▶ [Task directions]:
Copy the entries word for word, everything from the line containing "This screenshot has width=1072, height=531." down to the line containing "The width and height of the screenshot is (700, 599).", and leave out the pictures.

▶ [Information]:
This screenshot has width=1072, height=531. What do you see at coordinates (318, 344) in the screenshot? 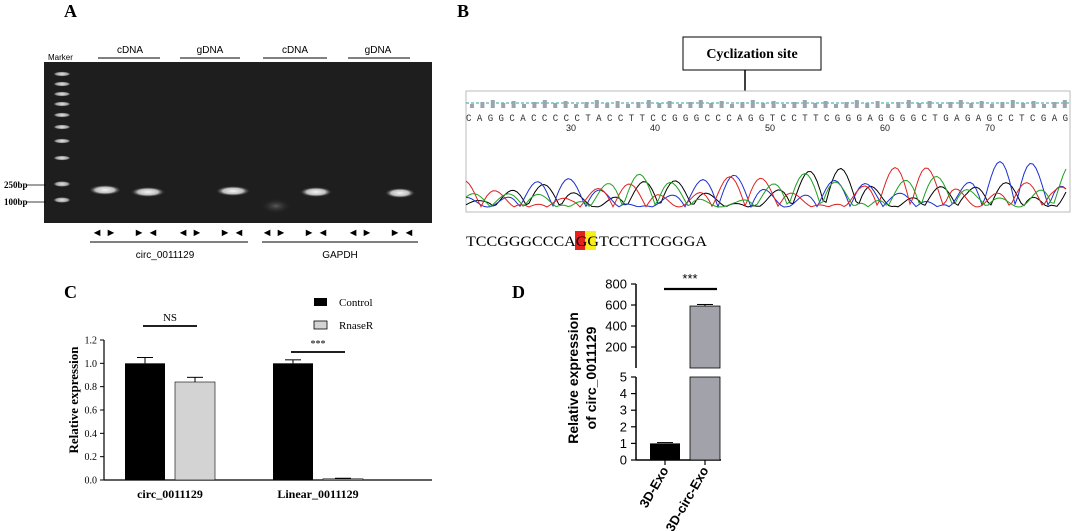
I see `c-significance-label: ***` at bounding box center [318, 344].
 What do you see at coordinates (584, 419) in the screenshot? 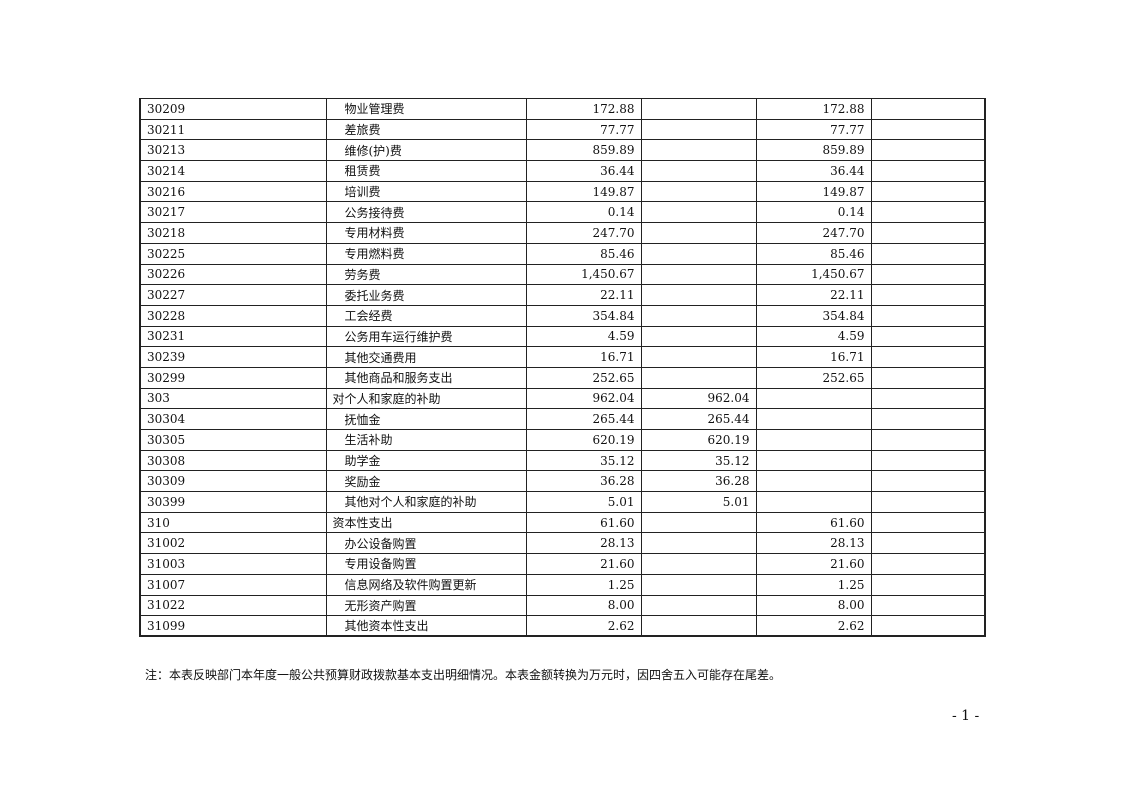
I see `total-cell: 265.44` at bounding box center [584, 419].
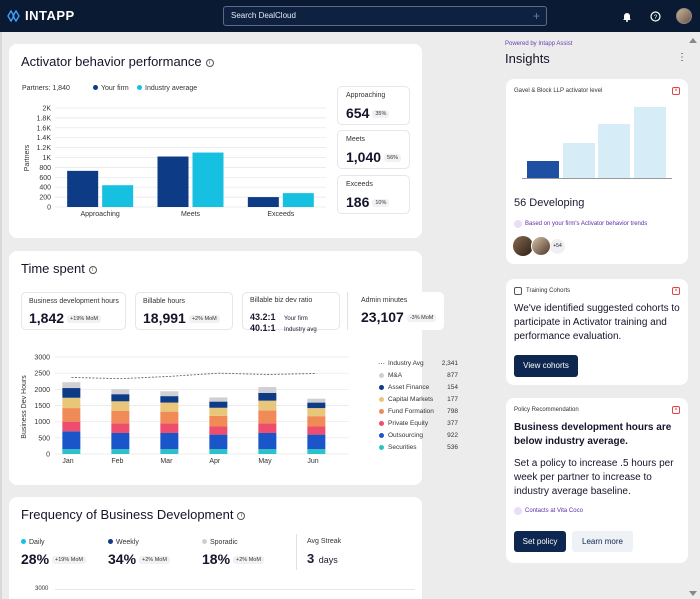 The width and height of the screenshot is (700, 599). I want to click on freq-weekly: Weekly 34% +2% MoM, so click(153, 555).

---

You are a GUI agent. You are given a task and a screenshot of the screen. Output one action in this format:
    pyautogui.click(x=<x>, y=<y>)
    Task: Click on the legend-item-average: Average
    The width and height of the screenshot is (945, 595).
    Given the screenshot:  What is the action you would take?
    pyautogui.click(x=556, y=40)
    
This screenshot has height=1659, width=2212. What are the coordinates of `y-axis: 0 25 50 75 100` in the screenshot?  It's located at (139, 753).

▶ [Response for this exercise]:
This screenshot has width=1072, height=531. What do you see at coordinates (318, 344) in the screenshot? 
I see `c-significance-label: ***` at bounding box center [318, 344].
 What do you see at coordinates (584, 419) in the screenshot? 
I see `total-cell: 265.44` at bounding box center [584, 419].
 The width and height of the screenshot is (700, 599). I want to click on freq-weekly: Weekly 34% +2% MoM, so click(153, 555).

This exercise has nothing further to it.